Listed entries:
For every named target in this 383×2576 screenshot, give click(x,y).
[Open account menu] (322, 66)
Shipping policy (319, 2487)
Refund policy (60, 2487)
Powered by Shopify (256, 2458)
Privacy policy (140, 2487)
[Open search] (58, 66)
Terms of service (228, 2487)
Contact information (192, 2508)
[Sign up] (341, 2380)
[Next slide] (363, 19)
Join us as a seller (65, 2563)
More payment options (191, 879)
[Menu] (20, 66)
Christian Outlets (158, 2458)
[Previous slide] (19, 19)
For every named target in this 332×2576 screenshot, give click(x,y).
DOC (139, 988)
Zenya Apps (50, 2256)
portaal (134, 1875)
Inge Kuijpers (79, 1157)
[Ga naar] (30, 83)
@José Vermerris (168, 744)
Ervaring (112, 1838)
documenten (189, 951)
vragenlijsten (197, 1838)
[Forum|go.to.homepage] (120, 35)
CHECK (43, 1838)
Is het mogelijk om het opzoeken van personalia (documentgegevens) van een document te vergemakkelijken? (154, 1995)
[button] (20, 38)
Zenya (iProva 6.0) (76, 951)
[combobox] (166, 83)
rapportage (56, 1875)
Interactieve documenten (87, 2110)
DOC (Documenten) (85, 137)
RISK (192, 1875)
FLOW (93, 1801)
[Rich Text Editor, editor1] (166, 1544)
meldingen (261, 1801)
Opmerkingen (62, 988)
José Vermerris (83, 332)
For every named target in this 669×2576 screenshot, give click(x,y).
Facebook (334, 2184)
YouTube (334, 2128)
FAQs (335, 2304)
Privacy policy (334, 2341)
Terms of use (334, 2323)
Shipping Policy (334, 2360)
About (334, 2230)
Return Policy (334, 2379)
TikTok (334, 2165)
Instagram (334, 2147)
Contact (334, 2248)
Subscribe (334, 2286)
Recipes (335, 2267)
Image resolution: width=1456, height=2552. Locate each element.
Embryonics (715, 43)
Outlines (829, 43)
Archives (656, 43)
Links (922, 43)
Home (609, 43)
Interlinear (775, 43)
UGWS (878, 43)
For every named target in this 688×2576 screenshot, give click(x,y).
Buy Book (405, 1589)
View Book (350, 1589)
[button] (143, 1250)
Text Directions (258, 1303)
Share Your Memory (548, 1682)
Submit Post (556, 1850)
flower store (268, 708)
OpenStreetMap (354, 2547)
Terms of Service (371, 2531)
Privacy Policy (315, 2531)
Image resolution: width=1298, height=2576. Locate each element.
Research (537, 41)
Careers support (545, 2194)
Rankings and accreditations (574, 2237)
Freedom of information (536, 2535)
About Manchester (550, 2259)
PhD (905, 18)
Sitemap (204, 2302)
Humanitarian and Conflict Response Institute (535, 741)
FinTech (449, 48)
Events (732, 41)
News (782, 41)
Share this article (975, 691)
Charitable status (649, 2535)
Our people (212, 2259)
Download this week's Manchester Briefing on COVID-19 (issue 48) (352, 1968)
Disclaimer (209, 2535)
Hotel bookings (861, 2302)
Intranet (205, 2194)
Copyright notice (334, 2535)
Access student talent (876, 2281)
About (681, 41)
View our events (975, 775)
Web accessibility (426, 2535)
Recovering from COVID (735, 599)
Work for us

Exercise aim: Reproduce word for word the material above, starting with the line that has "UGWS (878, 43)" and stopping after the line that has "Image resolution: width=1298, height=2576.".

Answer to this problem:
UGWS (878, 43)
For every named target in this 688×2576 screenshot, give click(x,y).
Buy Book (405, 1589)
View Book (350, 1589)
[button] (143, 1250)
Text Directions (258, 1303)
Share Your Memory (548, 1682)
Submit Post (556, 1850)
flower store (268, 708)
OpenStreetMap (354, 2547)
Terms of Service (371, 2531)
Privacy Policy (315, 2531)
Image resolution: width=1298, height=2576. Locate each element.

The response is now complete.